By Lauren Oakes 9 January, 2024, 9 mins read

Meta. Campaigns. Targeting. Structures. Ad sets. Audience stacking.

What on earth does it all mean?

And more importantly, how are they relevant to growing my business?

If you’re tired of feeling frustrated when it comes to online advertising, I get it — it can be overwhelming. Pouring budget into Meta (for Facebook and Instagram ads) that doesn’t result in a healthy profit can get old. Like, real quick.

That’s why I want to introduce you to my trusty sidekick.

My digital marketing Holy Grail.

Something that can help you take your ad campaigns to the next level — squeezing more money, more revenue, and more profit out of the behemoth that is Meta.

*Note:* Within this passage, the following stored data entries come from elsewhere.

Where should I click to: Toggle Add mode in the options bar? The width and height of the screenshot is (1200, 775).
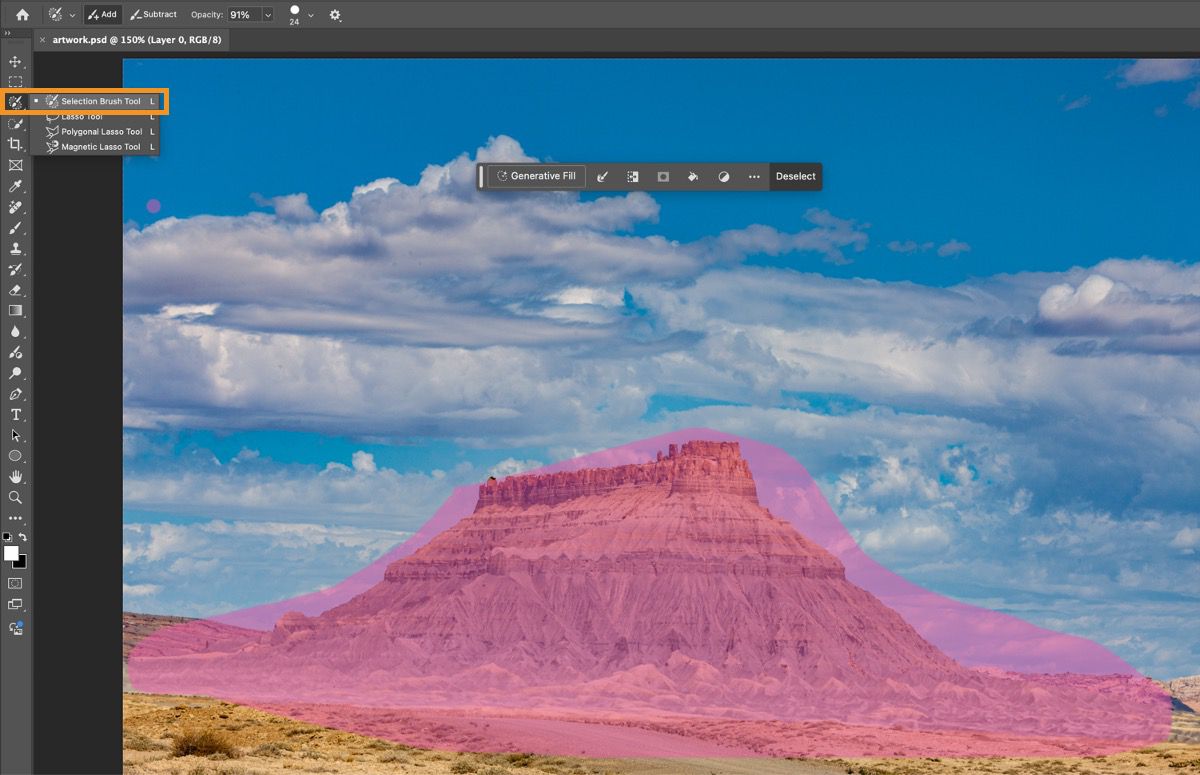[x=103, y=14]
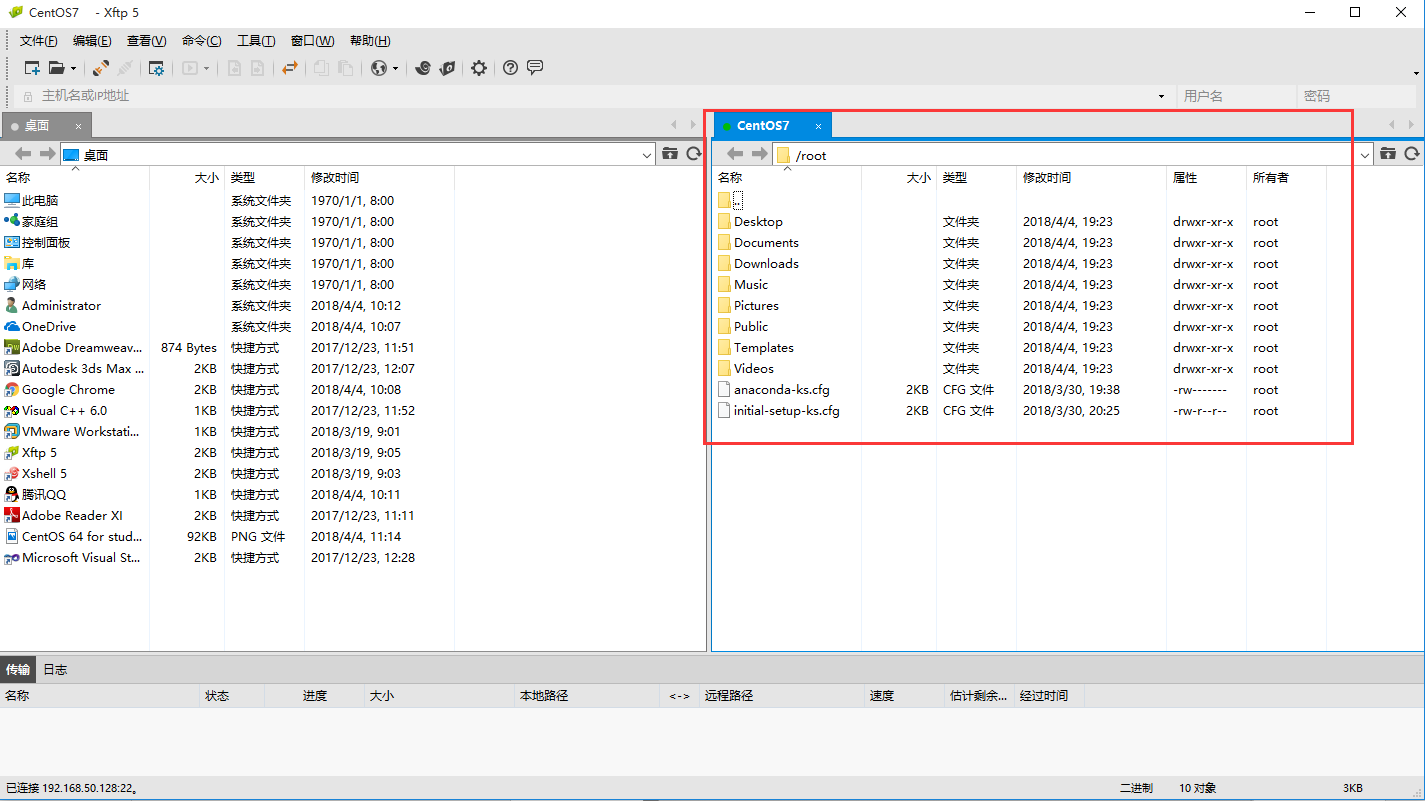Switch to the 日志 tab
The height and width of the screenshot is (801, 1425).
55,669
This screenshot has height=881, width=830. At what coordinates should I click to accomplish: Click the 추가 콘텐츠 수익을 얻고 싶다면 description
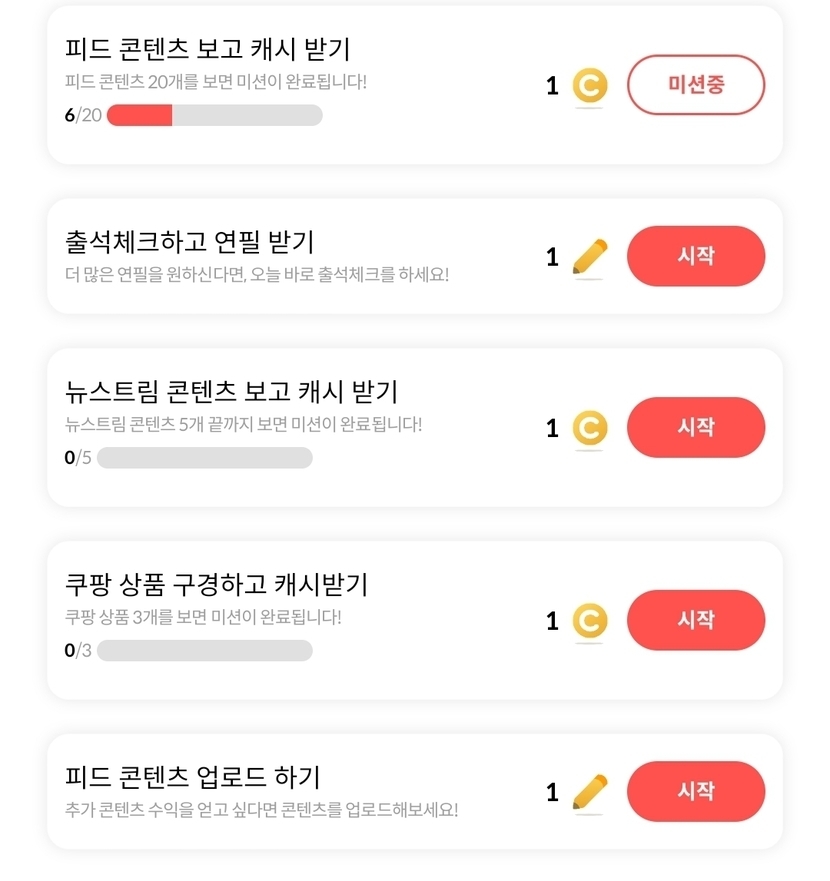click(x=261, y=810)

There are three million advertisers on Meta. But, remarkably, less than 1% are using it to its fullest potential.

If you plug and play this Meta Campaign Structure Framework, you’ll become part of that 1%.

And you’ll be miles closer to your end goal. Whether that’s scaling your business to exit-level territory, expanding internationally, or growing revenue to the point where you can hire new staff and reclaim your long-lost hours.

Whatever your 1, 2, or 5-year plan, this little-known framework will help you get there. 

So, let’s crack into it. Using my secret (well, not anymore) Meta Campaign Structure Framework, I’ll walk you through – step by step – how to set up your account to connect with your customers better. And ultimately, to get more sales for less advertising spending. What’s not to love?

Looking at a wellness/skincare brand as an example, here’s my step-by-step walkthrough to set up your account to get more profitable campaigns. 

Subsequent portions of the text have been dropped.